**What needs to be done:**
Quote each of the entries below word for word, with every line unchanged.
═══ Supplied entries ═══
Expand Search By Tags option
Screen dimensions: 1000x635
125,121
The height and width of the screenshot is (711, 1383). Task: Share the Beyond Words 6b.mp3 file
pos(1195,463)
═══
**Answer to this exercise:**
Expand Search By Tags option
Screen dimensions: 1000x635
125,121
The height and width of the screenshot is (711, 1383). Task: Share the Beyond Words 6b.mp3 file
pos(1195,463)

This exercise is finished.